Elizabeth Warren’s New Opponent: Paul Ryan

Senate Candidate Elizabeth Warren (D-MA) and Rep. Paul Ryan (R-WI)

Elizabeth Warren is taking aim at a new opponent: Paul Ryan.

The Democrat, who is running to unseat Massachusetts Sen. Scott Brown, has been invigorated by the injection of Ryan into the presidential contest — an opportunity that allows her to play to the strength of her financial background after a long summer of tight polls and an extended flap over her Native American ancestry.

Ryan’s emergence onto the 2012 scene might just give Warren a new wedge against Brown’s claims of independence from his party as he seeks to duplicate his upset 2010 special election win in the blue state state. Expect the Warren camp to keep pounding away at Brown’s ties to Ryan and his controversial budget plan, regardless of what distinctions Brown draws.

“Scott Brown wants Mitt Romney and Paul Ryan elected,” Warren communications director Julie Edwards told TPM. “They’re all on the same Republican team. They stand with billionaires, big corporations and big oil — not middle class families.”

On Monday, Warren appeared on MSNBC, and told Chris Matthews:

“Look, [Brown] clearly wants Mitt Romney and Paul Ryan to be the president and vice president of the United States. He wants them to lay out the economic blueprint, and he wants them to execute on the economic blueprint. He can wave his hands all he wants, but he’s not backing off from that. Scott Brown has said there is no one he trusts more on the economy than Mitt Romney — and Mitt Romney has picked Paul Ryan.”

Warren kept hammering at that theme on Tuesday, as she campaigned around Massachusetts.

“What [Brown] has voted for already is in the very same direction as Mitt Romney’s tax plan and Paul Ryan’s tax plan,” Warren said at an appearance in Dorchester, according to the Boston Herald. “He has voted repeatedly to keep tax breaks and subsidies for the wealthiest corporations and the wealthiest individuals, and he’s said tax increases on the middle class are fine with him.”

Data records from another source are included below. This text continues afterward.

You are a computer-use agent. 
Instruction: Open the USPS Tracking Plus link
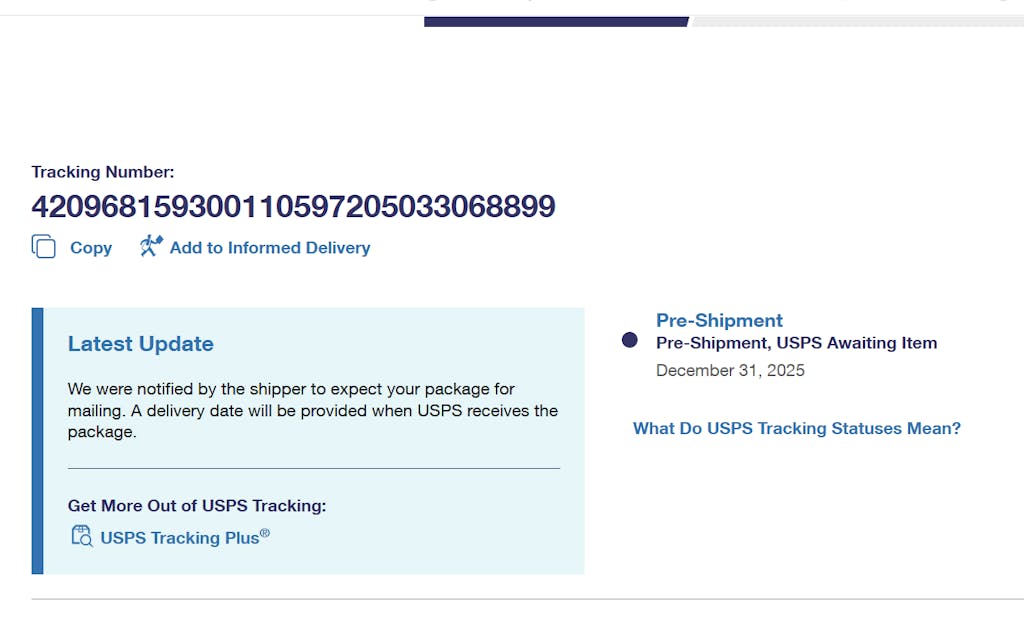point(185,537)
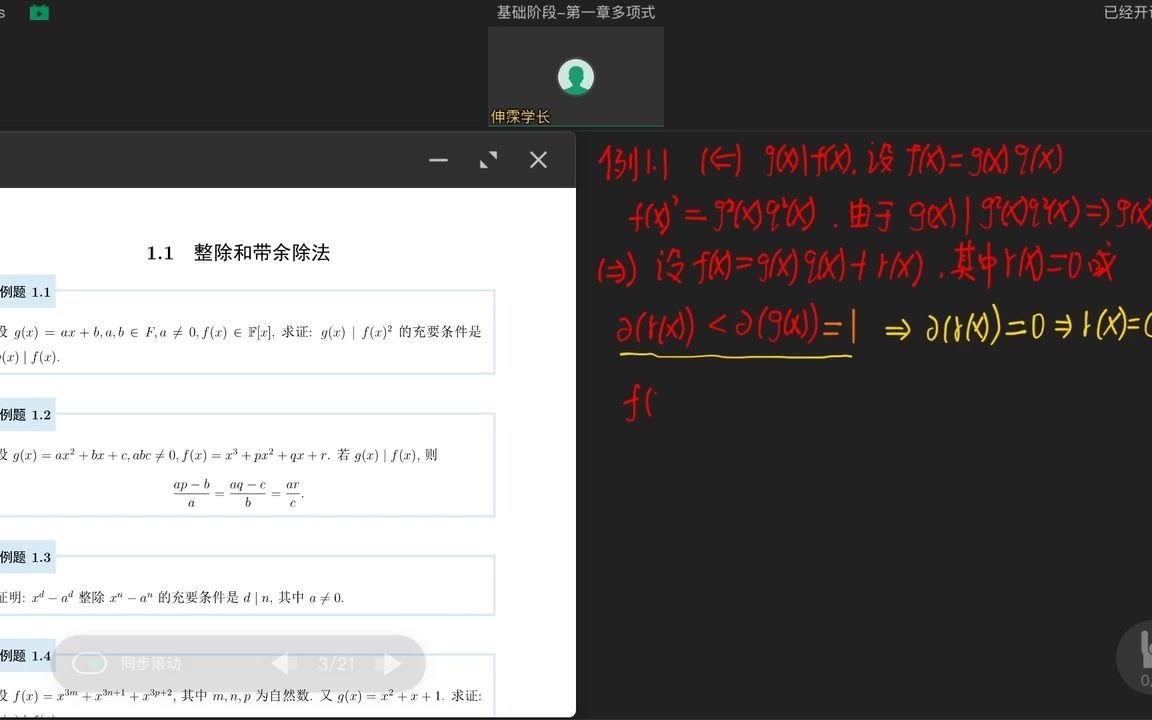Click the X icon on the PDF window
The width and height of the screenshot is (1152, 720).
tap(538, 159)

And for his part, Brown does have to thread a needle very carefully. Over a year ago, he actually voted against the Ryan plan — and explained himself in a detailed Politico op-ed in which he said he preferred making improvements to the existing system over drastic changes.

On Monday, Brown’s campaign would not directly answer his current stance on Ryan’s plan, instead accusing Democrats of cutting Medicare.

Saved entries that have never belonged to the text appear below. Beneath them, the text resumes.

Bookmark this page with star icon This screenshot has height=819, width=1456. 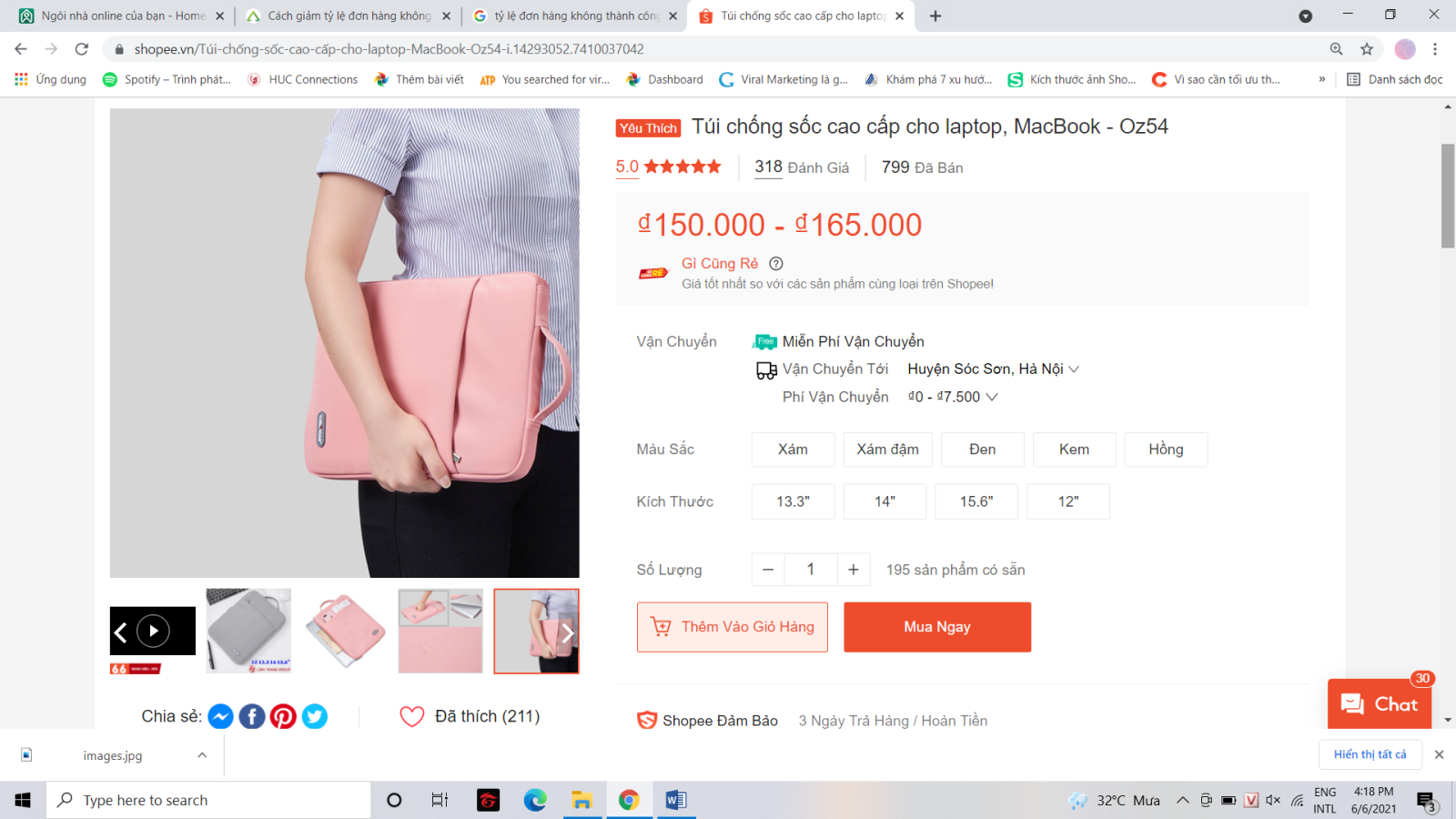click(x=1367, y=49)
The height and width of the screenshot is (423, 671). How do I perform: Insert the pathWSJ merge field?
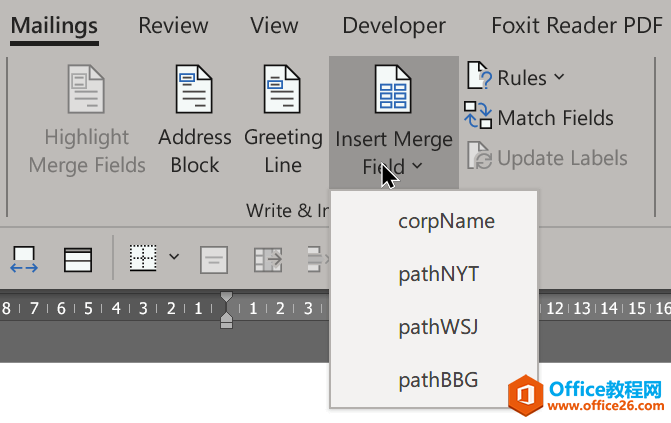(x=438, y=326)
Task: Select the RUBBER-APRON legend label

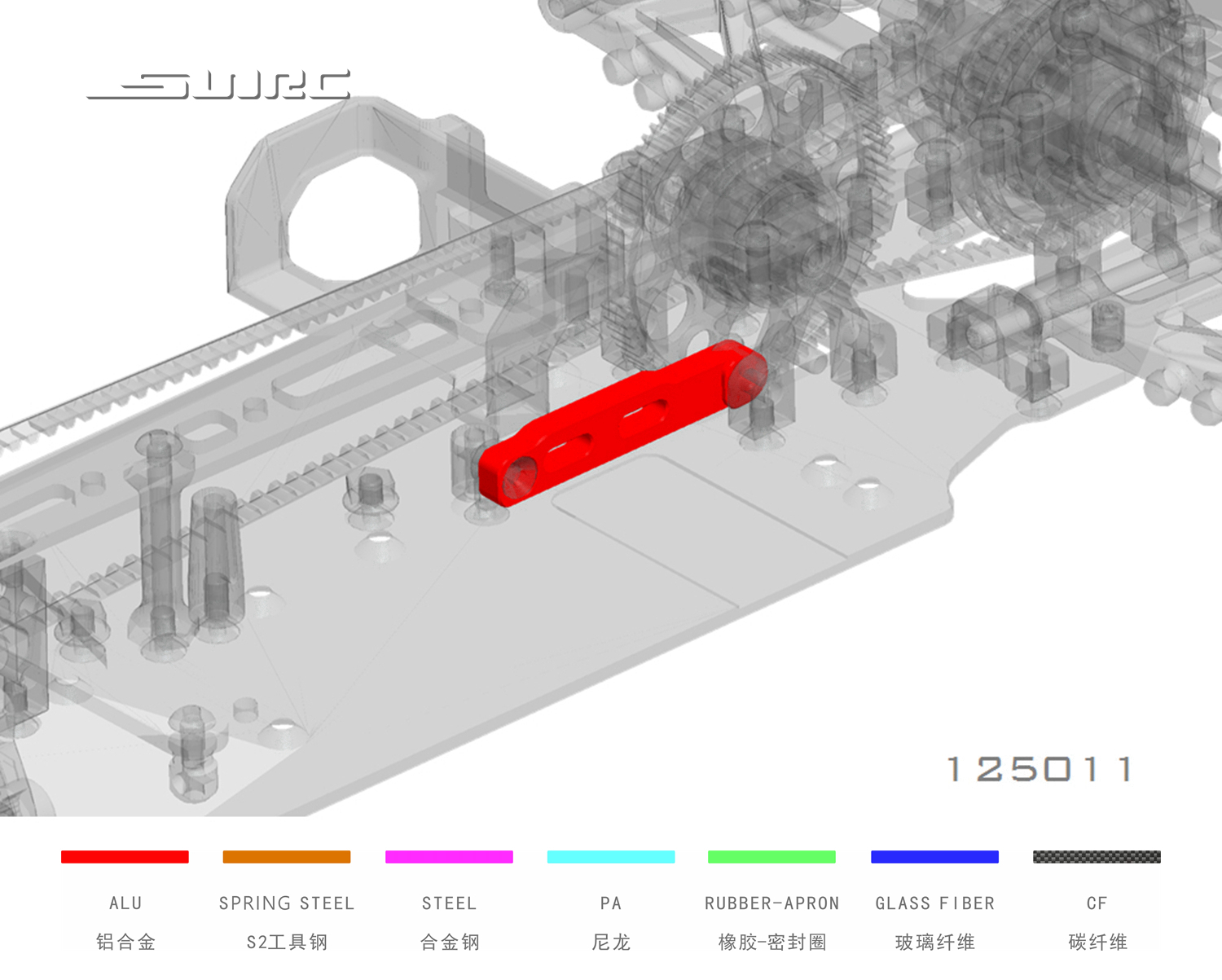Action: point(771,903)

Brown objected to Warren’s attempts to tie him to the vice-presidential nominee on Wednesday, calling Ryan a “good guy” but insisting he is his own man.

“I know professor Warren would love to run against Mitt Romney and Paul Ryan but she’s running against me,” Brown said, “somebody who has a record of service, who will continue to work in a truly bipartisan manner, who has gotten many endorsements from Democrats and has a whole host of people working to get him elected.

“I think she should probably focus on me rather than national figures.”

The PollTracker Average shows am incredibly tight race, with Warren narrowly leading Brown, 40.8 percent to 38.8 percent.